Airyscan Sample Preparation and Imaging
Isolated mouse glomeruli were membrane extracted in the presence of Alexa 564–phalloidin (Invitrogen) as actin stabilizer. After the membrane extraction, glomeruli were fixed and mounted on a poly-L-lysine-coated slide with the assistance of a super magnet. Samples were either imaged directly or further stained with mouse-anti-nestin (DSHB, #Rat-401, 1:20) and chicken anti-vimentin antibody (Novus, #NB300–223, 1:500). The secondary antibodies used for this study were: Alexa 488–labeled anti-mouse IgG1 and Cy5-labeled anti-chicken antibodies (Jackson ImmunoResearch). Samples were imaged using the Airyscan 880 (Zeiss) and volume rendered using Fiji and Amira software. This experiment was repeated three times.
Ultrathin-Cryo Sectioning and Immunogold Sample Preparation
Membrane-extracted glomeruli were placed on filter paper and immersed in 2.3 M sucrose to gradually remove the remaining water. The filter papers holding glomeruli were then transferred onto specimen pins before being frozen and stored in liquid nitrogen. The use of filter paper helped to move numerous glomeruli as a bulge, while also allowing them to sit at the tip of the specimen pin. Ultrathin cryosections were cut at 240-nm-thickness with a Leica EM-FC6 cryo-ultramicrotome equipped with a diamond knife. Sections were collected on carbon-coated coverslips that had been newly glow-discharged at 2×10−2 mbar.
For immunogold labeling, ultrathin cryosections were rinsed briefly in PBS to remove the sucrose, incubated in a quenching solution containing 50 mM lysine, 50 mM glycine, and 50 mM NH4Cl-PBS for 30 minutes, followed by a quick rinse in PBS, and blocking in a 1% bovine serum albumin-PBS solution for another 30 minutes, all performed at RT. The sections were then incubated at 4°C overnight with anti–gamma actin (clone 2A3; MABT824, Sigma-Aldrich) and anti-vimentin (NB300–223, Novus Biologicals) separately at 1:200 dilution and 1:500 dilution, respectively.
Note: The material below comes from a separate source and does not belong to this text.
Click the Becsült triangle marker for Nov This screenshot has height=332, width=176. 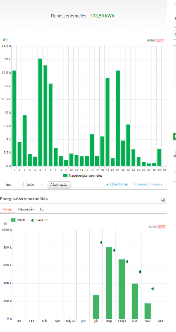(x=152, y=288)
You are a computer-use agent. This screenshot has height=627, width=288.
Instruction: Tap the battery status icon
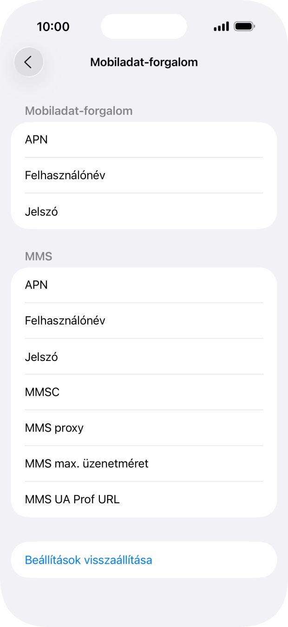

Detection of the primary antibody binding sites was achieved with an incubation in 18 nm colloidal gold goat anti-mouse (115–215–146, Jackson ImmunoResearch) and 12 nm colloidal gold donkey anti-chicken (703–205–155, Jackson ImmunoResearch), both diluted at 1:15, for 30 minutes at RT. After 3×5-minute washes in PBS, the sections were postfixed with 0.5% glutaraldehyde–PBS for 30 minutes.
London Resin White Embedded Samples and Post-Embedding Immunogold Labeling
Membrane-extracted glomeruli containing magnetic beads were collected at the bottom of a 0.5-ml microfuge tube containing 0.5 ml of PBS with the aid of a super-magnet, which was utilized in all further collection steps to avoid centrifuging. Conventional London Resin (LR) White embedding for immunocytochemistry was performed as described: (https://www.emsdiasum.com/microscopy/technical/datasheet/14380_LR_white.aspx), with the omission of tannic acid/phosphotungstic acid staining. After overnight curing at 60°C in an airtight chamber, samples were sectioned at 60 nm thickness, and then transferred by a hair tool to a small drop of dH2O atop a 20×40 mm2 carbon-coated and glow-discharged coverslip. The coverslip was then placed atop a 60°C heat plate until the water drop evaporated, and sections adhered tightly to the coverslip. The 5×5 mm2 chips containing sections were cut from the coverslip with a diamond scribe and processed for actin and vimentin immunogold labeling as described for the ultrathin cryosections. After secondary gold labeling, sections were washed 3×5 minutes with PBS, followed by 3×5 minutes dH2O, water wicked away, and glass chips air dried, respectively. Sections on glass were then floated off onto a dish of hydrofluoric acid, and transferred to a petri dish of dH2O containing a loopful of Photo-Flo 200 solution. Sections were picked up on slot grids and post-stained with 4% uranyl acetate.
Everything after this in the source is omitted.